The Earth's temperature is maintained at a level where it can sustain life by a balance
between heat from the sun, and cooling from reflecting some of the heat by the
Earth's warm surface and atmosphere back to space (Agarwal, 2001). Greenhouse
gases effectively absorb thermal infrared radiation, emitted by the Earth's surface, by
the atmosphere itself due to the same gases, and by clouds. Atmospheric radiation is
emitted to all sides, including downward to the Earth's surface. Thus, greenhouse
gases trap heat within the surface-troposphere system. This is called the greenhouse
effect. Thermal infrared radiation in the troposphere is strongly coupled to the
temperature of the atmosphere at the altitude at which it is emitted.
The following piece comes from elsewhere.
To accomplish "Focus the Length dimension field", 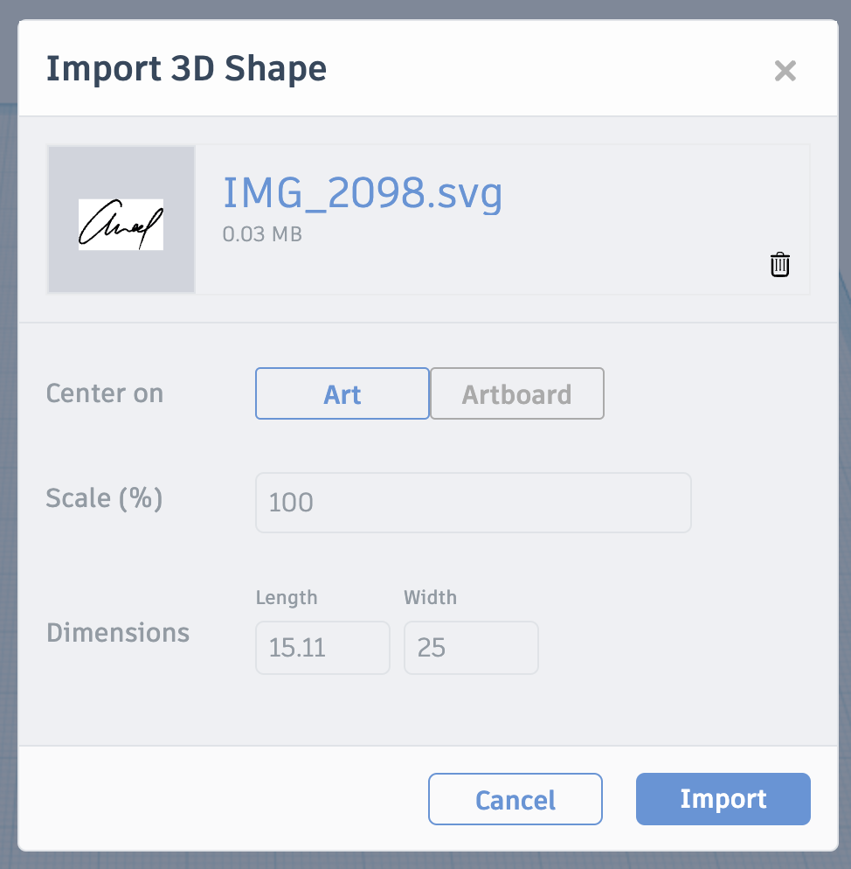I will 322,648.
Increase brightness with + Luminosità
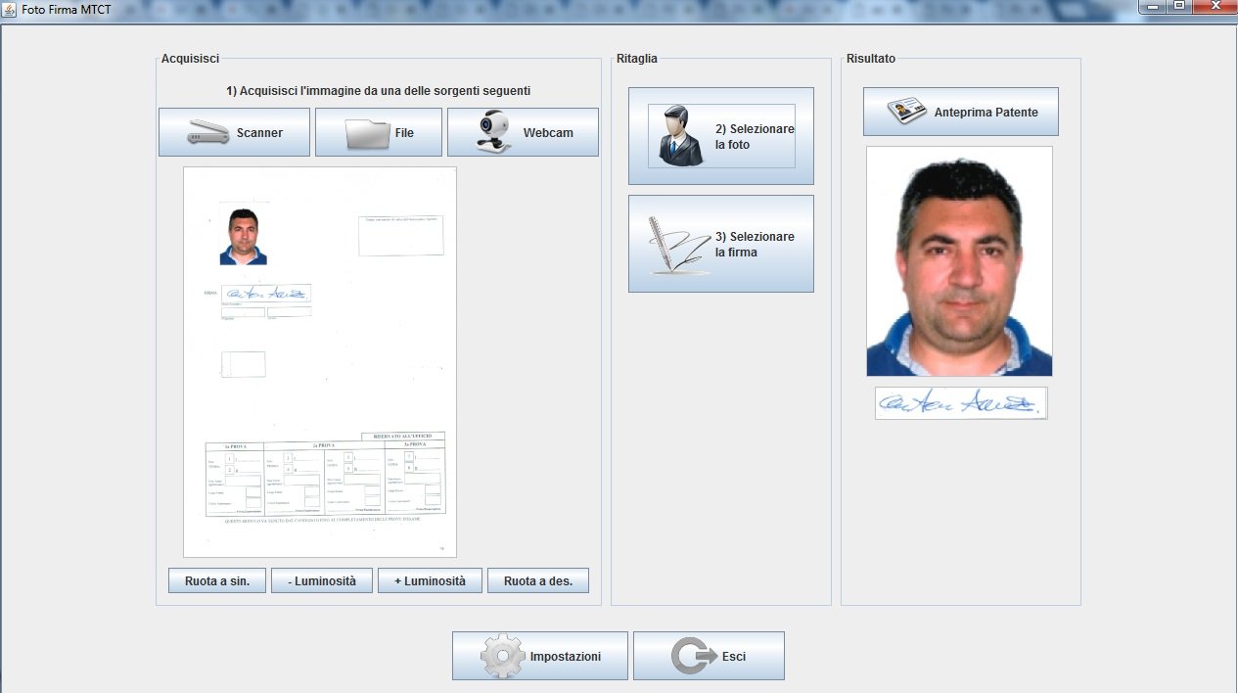Screen dimensions: 1238x693 click(429, 580)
In the
troposphere, the temperature generally decreases with height. Effectively, infrared
radiation emitted to space originates from an altitude with a temperature of, on
average, -19°C, in balance with the net incoming solar radiation, whereas the Earth's
surface is kept at a much higher temperature of, on average, +14°C. An increase in
the concentration of greenhouse gases leads to an increased infrared opacity of the
atmosphere, and therefore to an effective radiation into space from a higher altitude
at a lower temperature. This causes a radiative forcing that leads to an enhancement
of the greenhouse effect, the so-called enhanced greenhouse effect (Solomon et al.,
2007).